# [Aim of the task]
Nothing but the lines from the one containing "Expand the Sens des trades dropdown" to the final line of the entries should appear, copied exactly and without pictures.

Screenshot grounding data

*****

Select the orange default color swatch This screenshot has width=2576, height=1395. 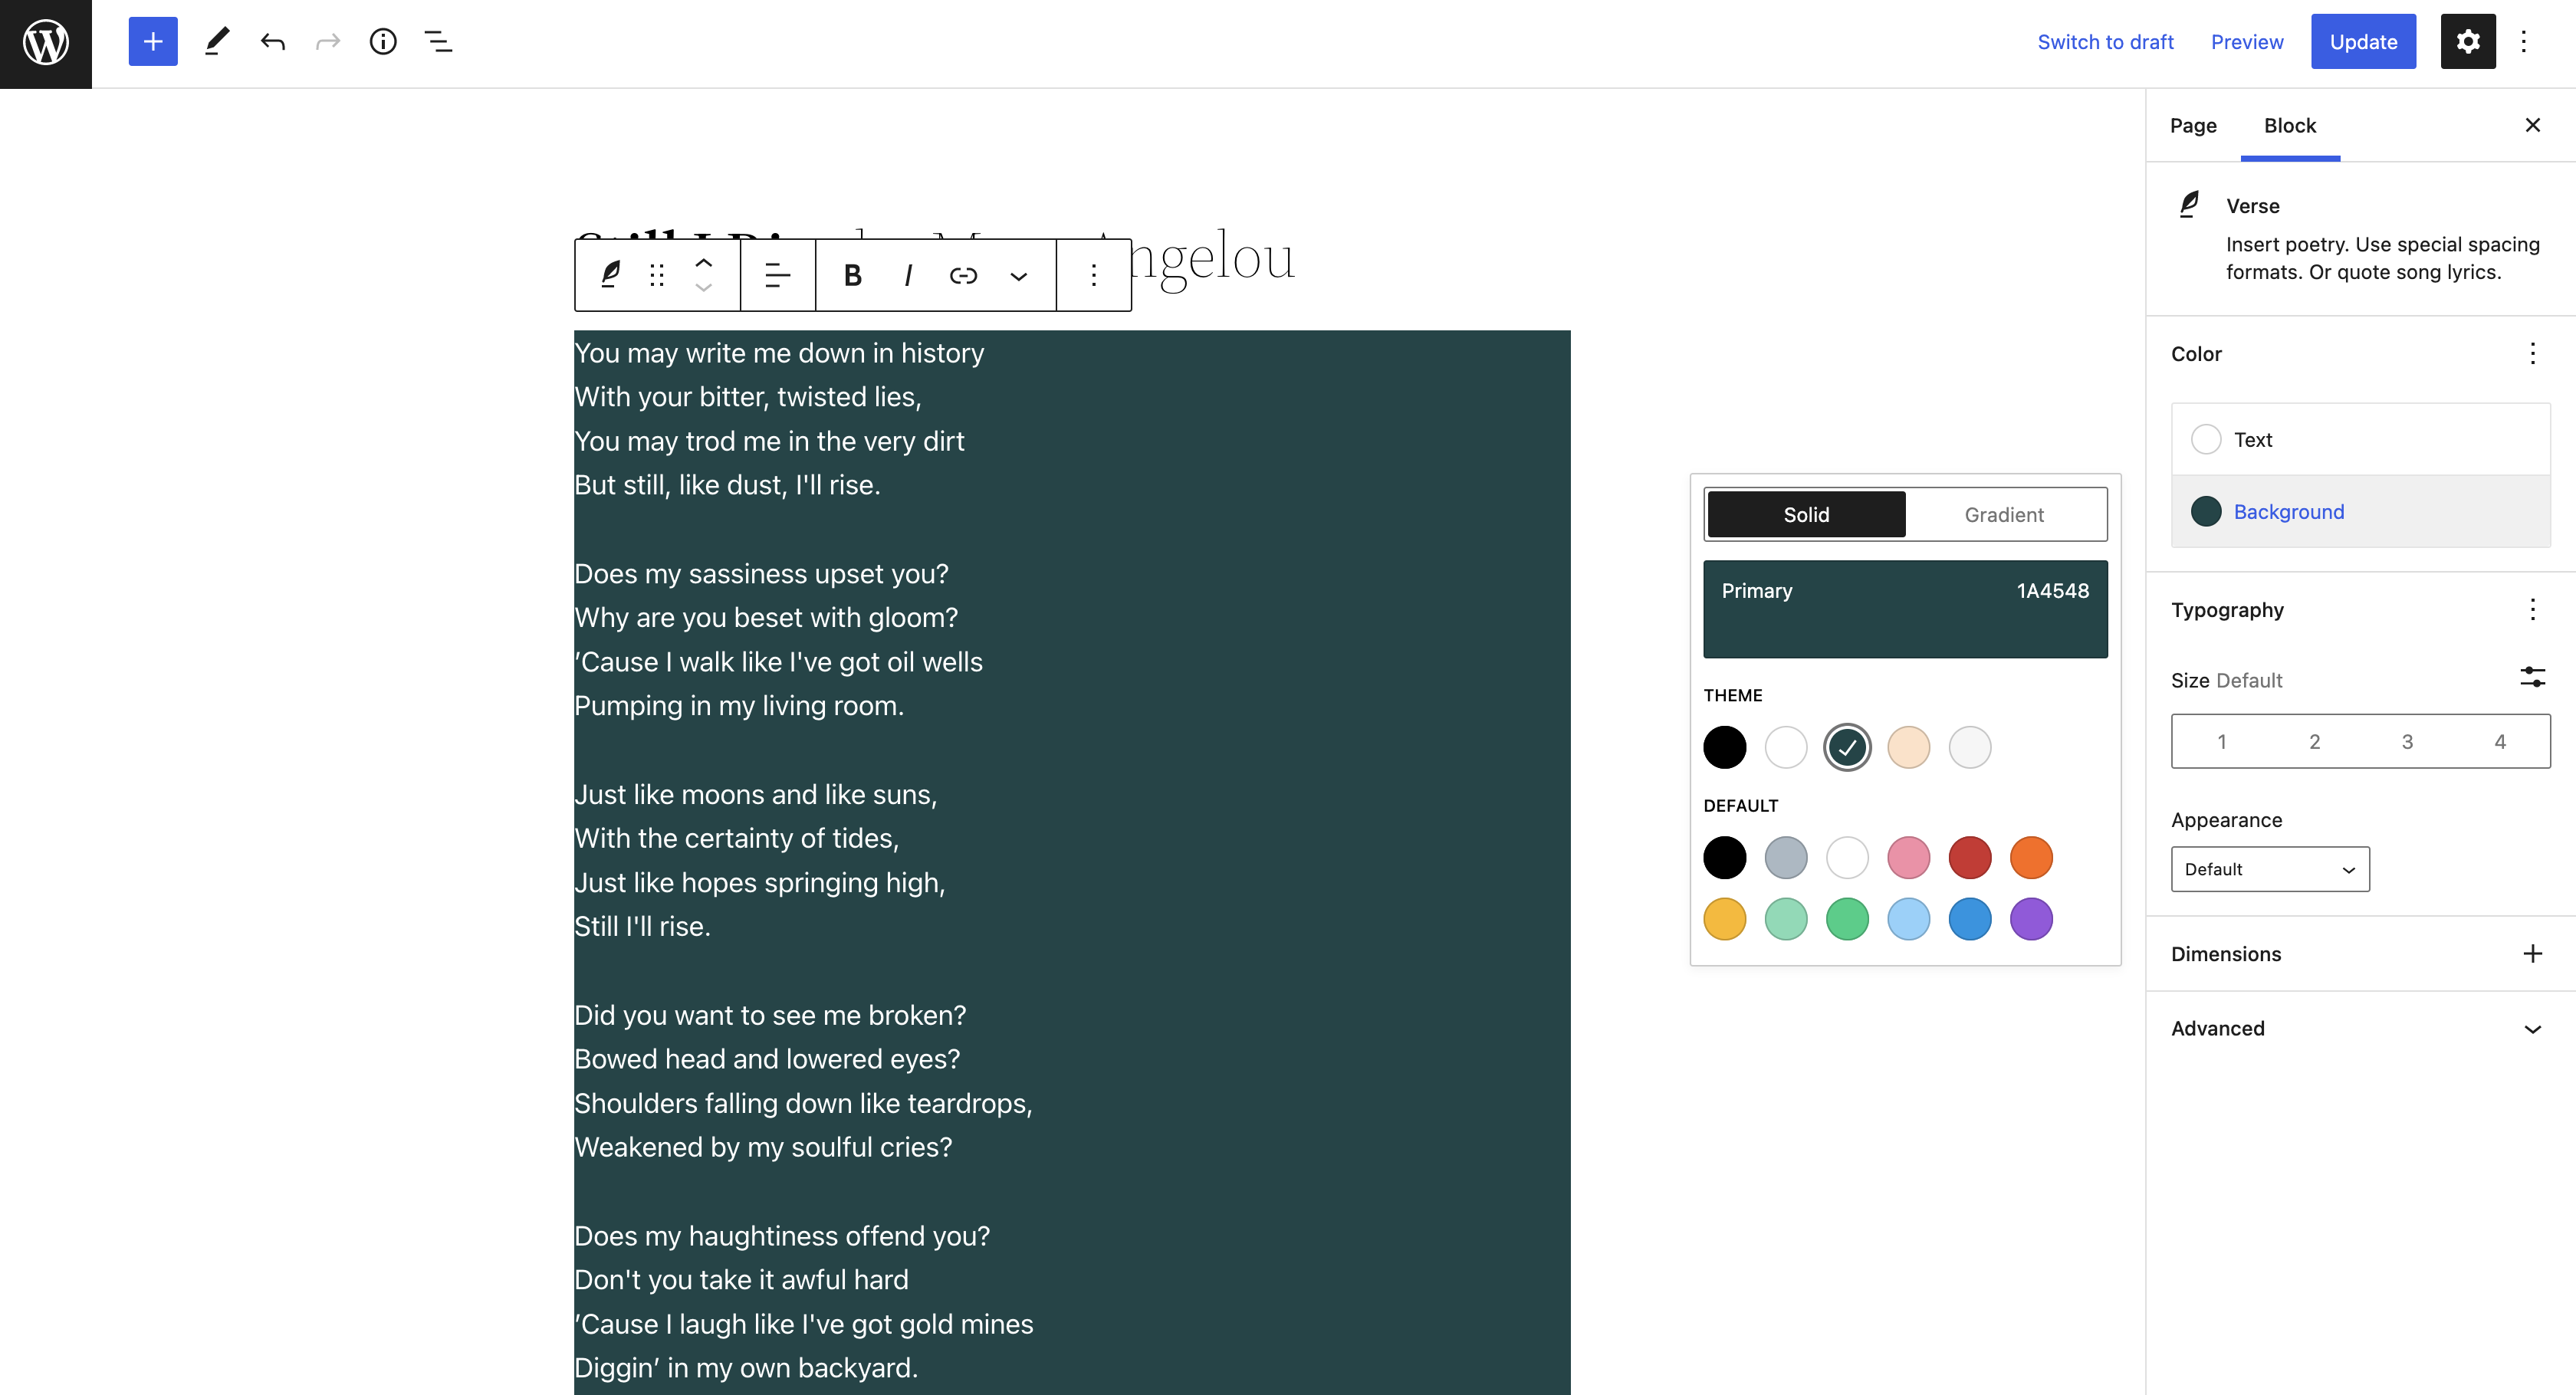tap(2031, 857)
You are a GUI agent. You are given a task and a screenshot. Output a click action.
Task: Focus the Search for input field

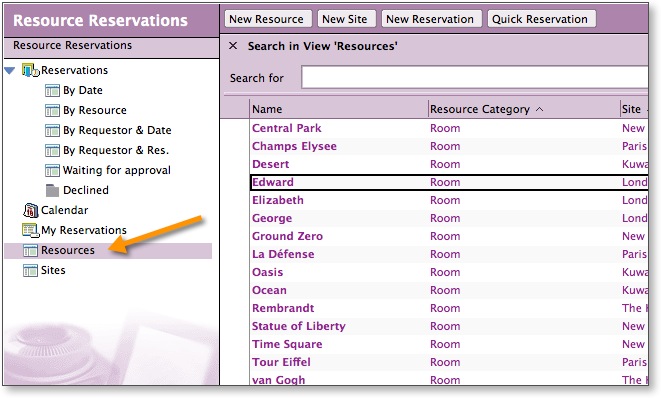475,77

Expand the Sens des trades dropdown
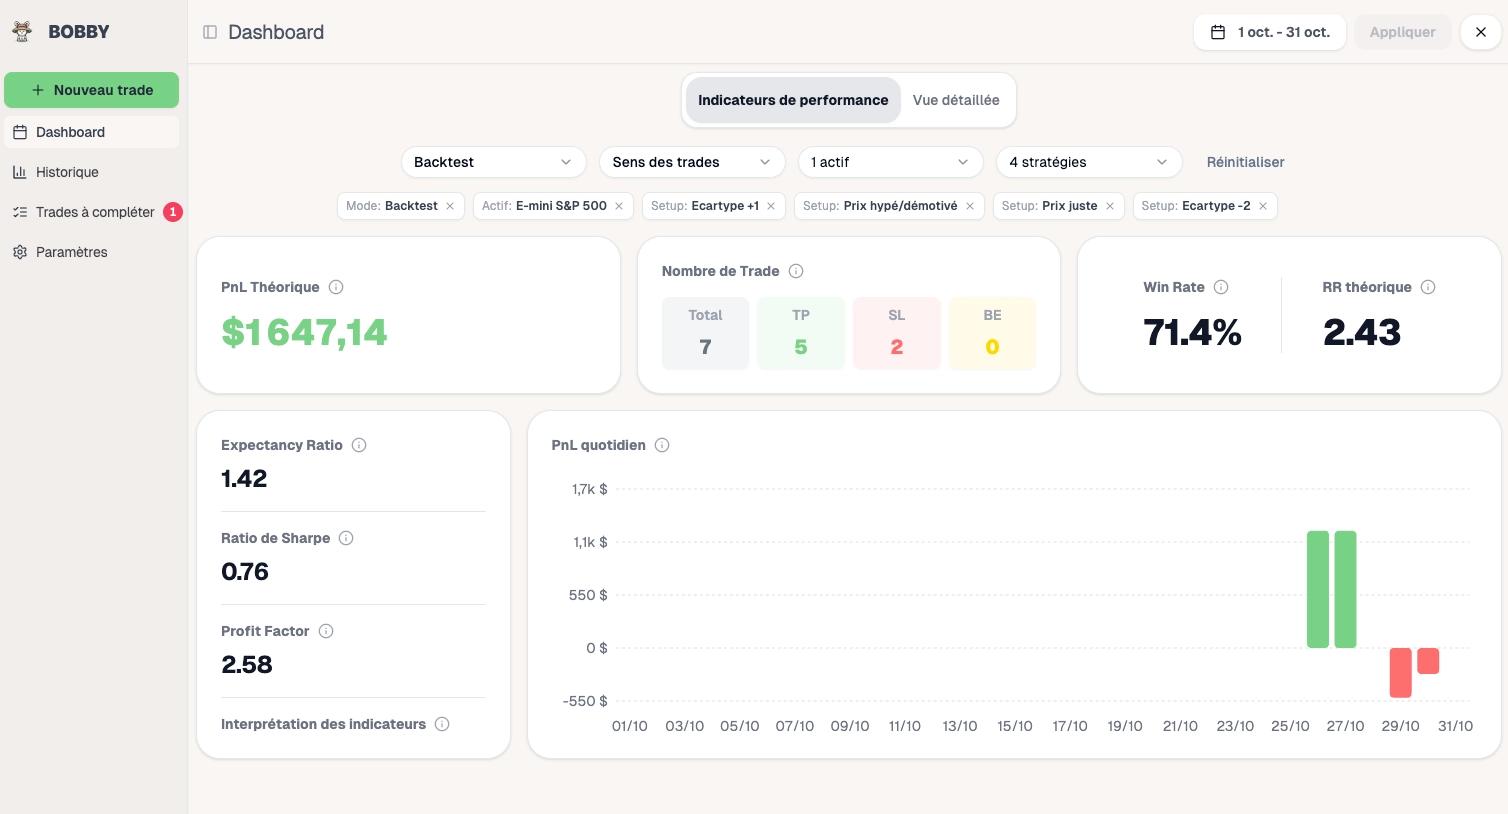(x=691, y=162)
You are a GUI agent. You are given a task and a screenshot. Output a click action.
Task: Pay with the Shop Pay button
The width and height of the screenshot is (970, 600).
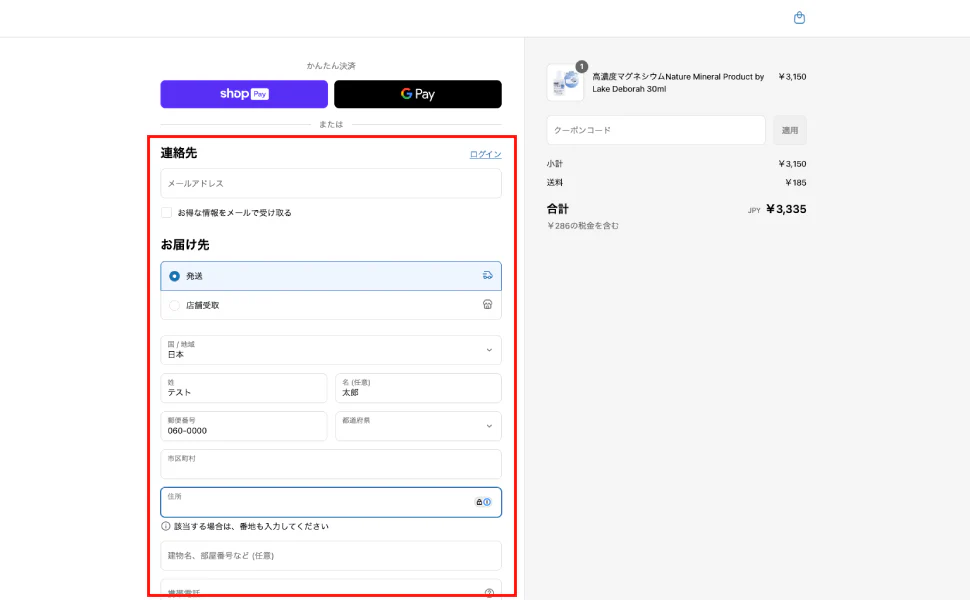(x=244, y=94)
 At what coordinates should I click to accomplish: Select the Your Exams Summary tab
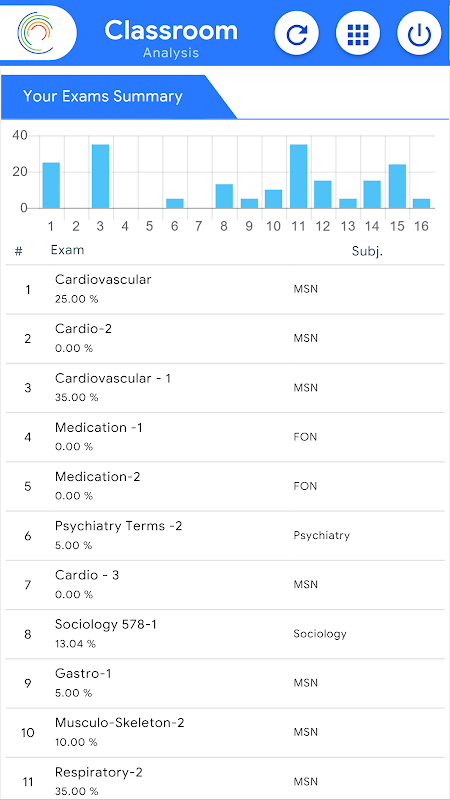point(103,96)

*****

# [Solution to this task]
Expand the Sens des trades dropdown
(x=691, y=162)
You are a GUI agent. You are given a task and a screenshot. Output a click action.
Task: Pay with the Shop Pay button
The width and height of the screenshot is (970, 600).
(x=244, y=94)
 At what coordinates should I click to accomplish: Select the Your Exams Summary tab
point(103,96)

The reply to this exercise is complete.